Saved entries
----
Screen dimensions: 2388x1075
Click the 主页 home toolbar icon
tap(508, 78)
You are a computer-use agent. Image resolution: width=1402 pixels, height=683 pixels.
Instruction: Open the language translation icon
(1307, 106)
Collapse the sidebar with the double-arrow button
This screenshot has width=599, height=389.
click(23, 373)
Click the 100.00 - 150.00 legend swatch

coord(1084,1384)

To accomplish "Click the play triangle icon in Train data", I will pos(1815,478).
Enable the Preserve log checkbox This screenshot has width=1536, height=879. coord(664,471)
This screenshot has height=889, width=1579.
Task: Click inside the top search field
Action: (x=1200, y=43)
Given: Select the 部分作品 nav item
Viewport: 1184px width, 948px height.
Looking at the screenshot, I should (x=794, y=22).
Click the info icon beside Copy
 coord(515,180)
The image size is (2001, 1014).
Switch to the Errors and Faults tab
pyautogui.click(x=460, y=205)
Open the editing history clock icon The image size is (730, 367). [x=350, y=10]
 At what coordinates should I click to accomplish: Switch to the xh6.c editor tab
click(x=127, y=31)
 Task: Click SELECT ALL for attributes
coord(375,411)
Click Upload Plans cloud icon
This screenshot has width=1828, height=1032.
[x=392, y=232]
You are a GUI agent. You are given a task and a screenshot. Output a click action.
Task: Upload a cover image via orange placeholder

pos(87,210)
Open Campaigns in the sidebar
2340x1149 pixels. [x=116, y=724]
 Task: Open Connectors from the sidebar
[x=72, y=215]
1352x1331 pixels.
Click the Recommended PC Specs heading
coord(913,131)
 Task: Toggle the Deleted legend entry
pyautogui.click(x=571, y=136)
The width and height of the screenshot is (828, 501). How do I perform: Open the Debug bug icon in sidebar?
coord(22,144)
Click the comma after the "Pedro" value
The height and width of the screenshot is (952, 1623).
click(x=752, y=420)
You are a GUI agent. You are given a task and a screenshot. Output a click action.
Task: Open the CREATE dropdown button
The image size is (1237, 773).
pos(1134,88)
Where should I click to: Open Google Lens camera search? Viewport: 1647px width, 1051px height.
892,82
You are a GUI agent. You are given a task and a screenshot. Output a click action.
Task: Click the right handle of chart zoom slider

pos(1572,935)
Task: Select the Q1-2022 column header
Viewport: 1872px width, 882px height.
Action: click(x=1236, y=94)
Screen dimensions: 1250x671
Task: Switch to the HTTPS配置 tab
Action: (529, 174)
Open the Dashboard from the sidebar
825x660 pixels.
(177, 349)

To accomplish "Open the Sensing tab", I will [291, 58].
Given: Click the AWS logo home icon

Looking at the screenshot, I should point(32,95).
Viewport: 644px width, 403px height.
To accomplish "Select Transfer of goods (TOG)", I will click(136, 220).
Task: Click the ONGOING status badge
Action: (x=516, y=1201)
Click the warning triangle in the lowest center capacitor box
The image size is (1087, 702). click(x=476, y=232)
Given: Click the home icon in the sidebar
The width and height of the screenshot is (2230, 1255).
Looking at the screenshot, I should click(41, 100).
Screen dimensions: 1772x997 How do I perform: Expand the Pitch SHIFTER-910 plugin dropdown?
----
WORK INSTRUCTION
The response must contain every entry, each one identical to the original.

SOLUTION TO THIS EXERCISE
Screen dimensions: 2388x1075
Click the 主页 home toolbar icon
tap(508, 78)
You are a computer-use agent. Image resolution: width=1402 pixels, height=683 pixels.
Instruction: Open the language translation icon
(1307, 106)
Collapse the sidebar with the double-arrow button
This screenshot has width=599, height=389.
click(23, 373)
Click the 100.00 - 150.00 legend swatch

coord(1084,1384)

To accomplish "Click the play triangle icon in Train data", I will pos(1815,478).
Enable the Preserve log checkbox This screenshot has width=1536, height=879. coord(664,471)
This screenshot has height=889, width=1579.
Task: Click inside the top search field
Action: (x=1200, y=43)
Given: Select the 部分作品 nav item
Viewport: 1184px width, 948px height.
Looking at the screenshot, I should (x=794, y=22).
Click the info icon beside Copy
 coord(515,180)
The image size is (2001, 1014).
Switch to the Errors and Faults tab
pyautogui.click(x=460, y=205)
Open the editing history clock icon The image size is (730, 367). [x=350, y=10]
 At what coordinates should I click to accomplish: Switch to the xh6.c editor tab
click(x=127, y=31)
 Task: Click SELECT ALL for attributes
coord(375,411)
Click Upload Plans cloud icon
This screenshot has width=1828, height=1032.
[x=392, y=232]
You are a GUI agent. You are given a task and a screenshot. Output a click action.
Task: Upload a cover image via orange placeholder

pos(87,210)
Open Campaigns in the sidebar
2340x1149 pixels. [x=116, y=724]
 Task: Open Connectors from the sidebar
[x=72, y=215]
1352x1331 pixels.
Click the Recommended PC Specs heading
coord(913,131)
 Task: Toggle the Deleted legend entry
pyautogui.click(x=571, y=136)
The width and height of the screenshot is (828, 501). How do I perform: Open the Debug bug icon in sidebar?
coord(22,144)
Click the comma after the "Pedro" value
The height and width of the screenshot is (952, 1623).
click(x=752, y=420)
You are a GUI agent. You are given a task and a screenshot. Output a click action.
Task: Open the CREATE dropdown button
The image size is (1237, 773).
pos(1134,88)
Where should I click to: Open Google Lens camera search? Viewport: 1647px width, 1051px height.
892,82
You are a GUI agent. You are given a task and a screenshot. Output a click action.
Task: Click the right handle of chart zoom slider

pos(1572,935)
Task: Select the Q1-2022 column header
Viewport: 1872px width, 882px height.
Action: click(x=1236, y=94)
Screen dimensions: 1250x671
Task: Switch to the HTTPS配置 tab
Action: (529, 174)
Open the Dashboard from the sidebar
825x660 pixels.
(177, 349)

To accomplish "Open the Sensing tab", I will [291, 58].
Given: Click the AWS logo home icon

Looking at the screenshot, I should point(32,95).
Viewport: 644px width, 403px height.
To accomplish "Select Transfer of goods (TOG)", I will click(136, 220).
Task: Click the ONGOING status badge
Action: (x=516, y=1201)
Click the warning triangle in the lowest center capacitor box
The image size is (1087, 702). click(x=476, y=232)
Given: Click the home icon in the sidebar
The width and height of the screenshot is (2230, 1255).
Looking at the screenshot, I should click(41, 100).
Screen dimensions: 1772x997 How do I perform: Expand the Pitch SHIFTER-910 plugin dropdown?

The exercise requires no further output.